The school, which has been at 350 Ulua St. for more than 40 years, has 230 students enrolled in grades preschool through eighth. The proposal is to build a two-story, 10,000 square foot building on the southwest corner of the campus. The school plans to add 27 parking spaces and establish a drop-off and pick-up area that would be off the street.
The new high school would accommodate 80 to 100 students, said Connie Starzynski, Honolulu Waldorf administrative director.
The school's plan has drawn the ire of some in the community, who chartered a bus to take residents to the public hearing. The school, likewise, chartered a bus for its supporters.

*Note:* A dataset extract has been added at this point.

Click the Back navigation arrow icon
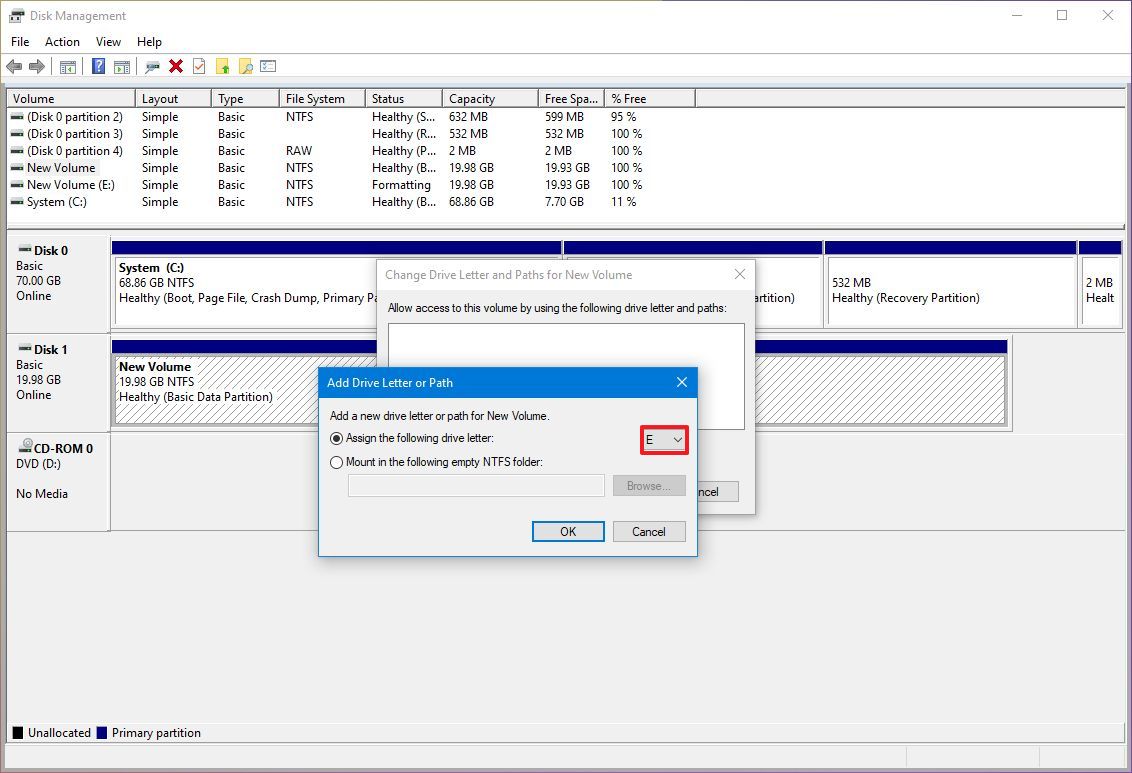The height and width of the screenshot is (773, 1132). 14,66
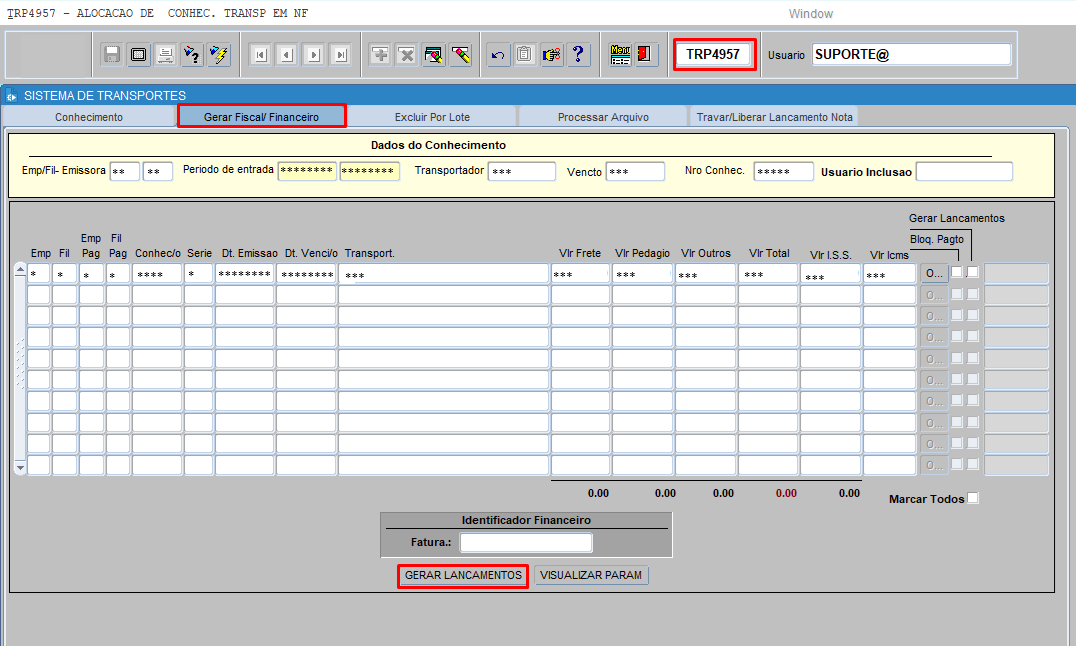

"Building high school classrooms on the Niu Valley site will enable our students, families, and teachers to unite in one space as the one community we really are," said Sue Lautenslager, Honolulu Waldorf High School faculty chairwoman. "This would not only be a gift to our students but important for the future of our wider community."
Yet, Jeannine Johnson, a Niu Valley resident and member of the Niu Valley Community Association and the Kuli'ou'ou /Kalani Iki Neighborhood Board, said the issue comes down to size. The site is too small for what the school plans, she said.
In comparison, Johnson said:
"It is unconscionable for Waldorf to want to add 100-plus students and cars to their small 2 1/2-acre lot," Johnson said. "We believe Waldorf has outgrown its Niu campus."
The Kuli'ou'ou/Kalani Iki Neighborhood Board voted to oppose the expansion, and the Niu Valley Community Association also is opposed.
The community, said Niu Valley resident Susan Ichinose, began meeting with the school about a year ago in an attempt to bridge the long-standing issues between residents and the school.
"We have file folders full of letters to the school from the neighbors going back more than a dozen years," Ichinose said. "Waldorf has never been generally in harmony with the community. Neither has it showed that the proposed expansion would serve any community purpose."
Starzynski, who led city planning staff on a tour Wednesday, said the school has tried over and over again to talk to parents, by issuing reminders in parent bulletins and by using monitors to help ease the morning and afternoon drop-off and pick-up.
"Honolulu Waldorf School wants to be a good neighbor. We also take our responsibility to our students very seriously," Starzynski said in written testimony to the city. "We believe these values can be harmonized if the school and the neighborhood work together and act reasonably."